2. Creating Parallel Streams
You can create a parallel stream from a collection by calling the parallelStream()
method. Alternatively, you can convert a sequential stream to a parallel stream using the parallel()
method.
Example
List<Integer> numbers = Arrays.asList(1, 2, 3, 4, 5, 6, 7, 8, 9, 10); int sum = numbers.parallelStream() .mapToInt(n -> n) .sum(); System.out.println(sum); // Output: 55
3. Performance Considerations
While parallel streams can improve performance, they are not always the best choice. The overhead of splitting the data and merging the results can outweigh the benefits of parallel processing for small datasets. Additionally, operations that are inherently sequential, such as reduce
with an associative operator, may not benefit from parallelism.
Example
List<Integer> numbers = Arrays.asList(1, 2, 3, 4, 5); int sum = numbers.parallelStream() .reduce(0, (a, b) -> a + b); System.out.println(sum); // Output: 15
4. Stateful and Stateless Operations
Stateful operations, such as distinct
and sorted
, require maintaining state across multiple elements, which can complicate parallel processing. Stateless operations, such as map
and filter
, are easier to parallelize because they do not depend on the state of previously processed elements.
Example
List<String> names = Arrays.asList("Alice", "Bob", "Charlie", "Alice", "Bob"); List<String> distinctNames = names.parallelStream() .distinct() .collect(Collectors.toList()); System.out.println(distinctNames); // Output: [Alice, Bob, Charlie]
Examples and Analogies
Think of parallel streams as a factory assembly line where multiple workers (processors) are working simultaneously to assemble products (process data). Each worker takes a part of the product (stream element) and performs a specific task (operation). The final product (result) is assembled by combining the work of all the workers.

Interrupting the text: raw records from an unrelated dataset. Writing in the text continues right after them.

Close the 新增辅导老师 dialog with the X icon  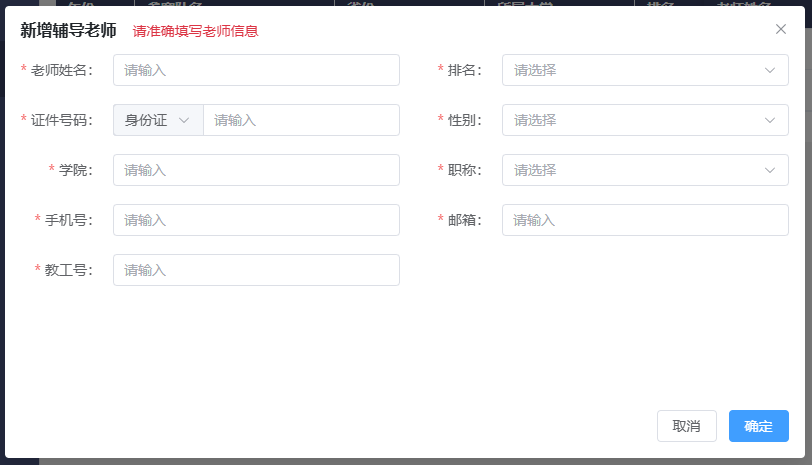point(781,29)
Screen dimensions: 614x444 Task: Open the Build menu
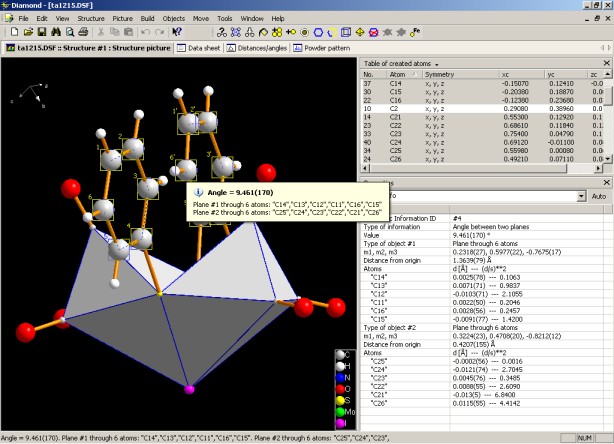point(147,18)
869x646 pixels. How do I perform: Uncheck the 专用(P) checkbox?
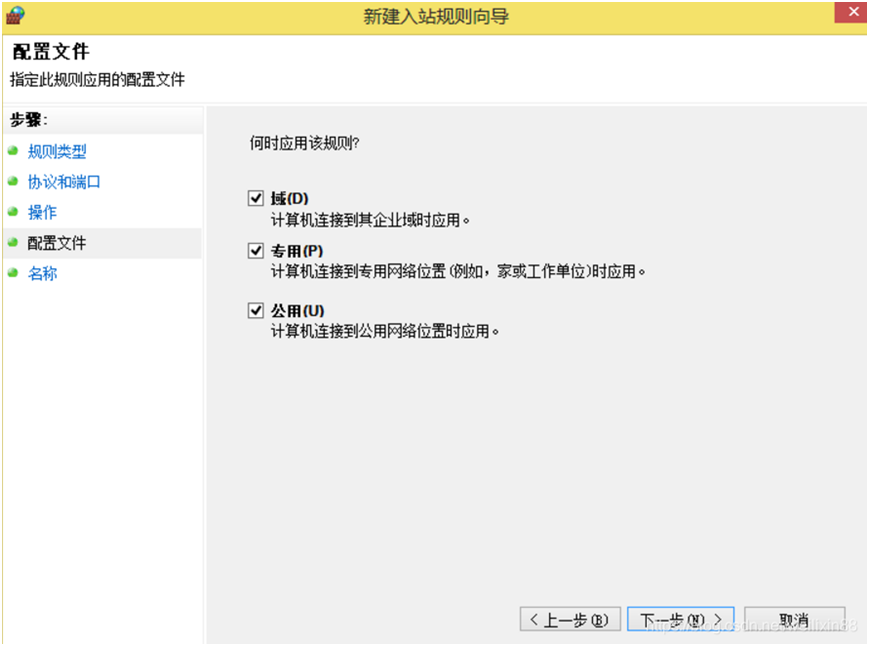[256, 250]
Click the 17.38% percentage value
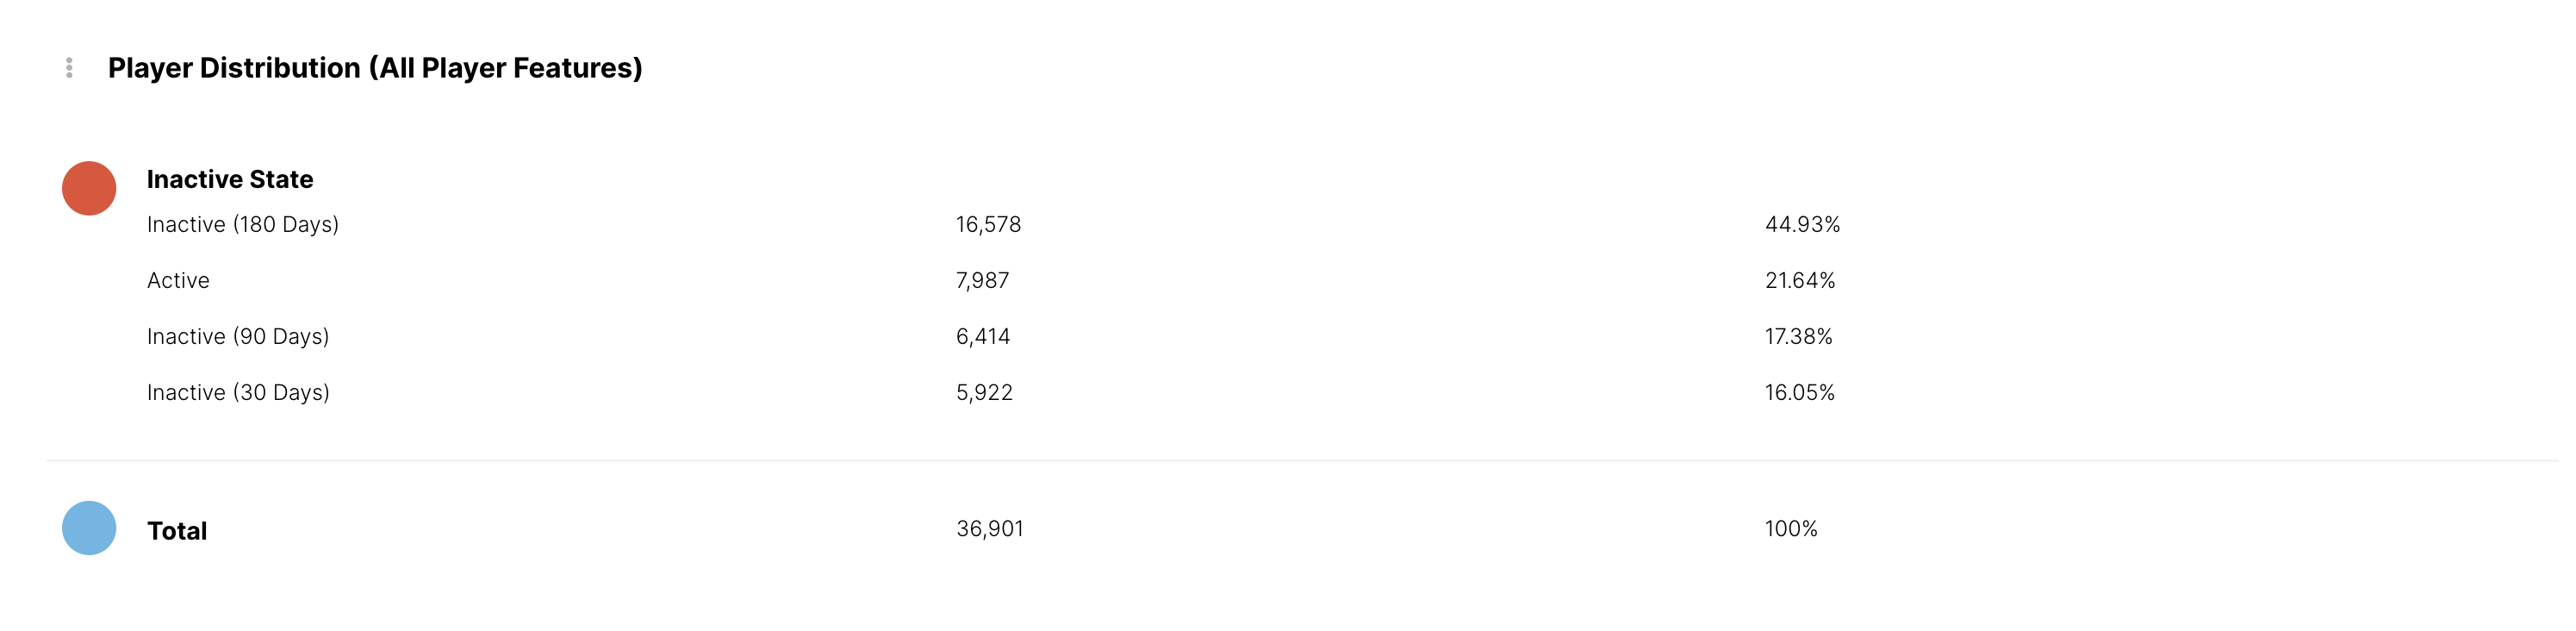2576x631 pixels. pos(1798,336)
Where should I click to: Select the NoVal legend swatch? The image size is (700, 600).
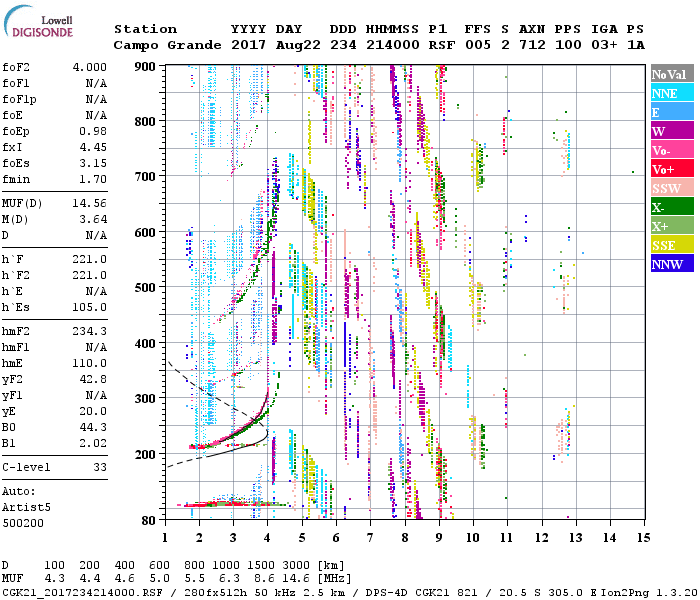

For example, consider a scenario where you need to calculate the sum of a large list of numbers. Using a parallel stream, you can divide the list into smaller chunks, process each chunk in parallel, and then combine the results to get the final sum.
Example
List<Integer> largeNumbers = IntStream.rangeClosed(1, 1000000).boxed().collect(Collectors.toList()); int sum = largeNumbers.parallelStream() .mapToInt(n -> n) .sum(); System.out.println(sum); // Output: 500000500000
By mastering parallel streams, you can significantly improve the performance of your Java SE 11 applications, especially when dealing with large datasets and computationally intensive operations.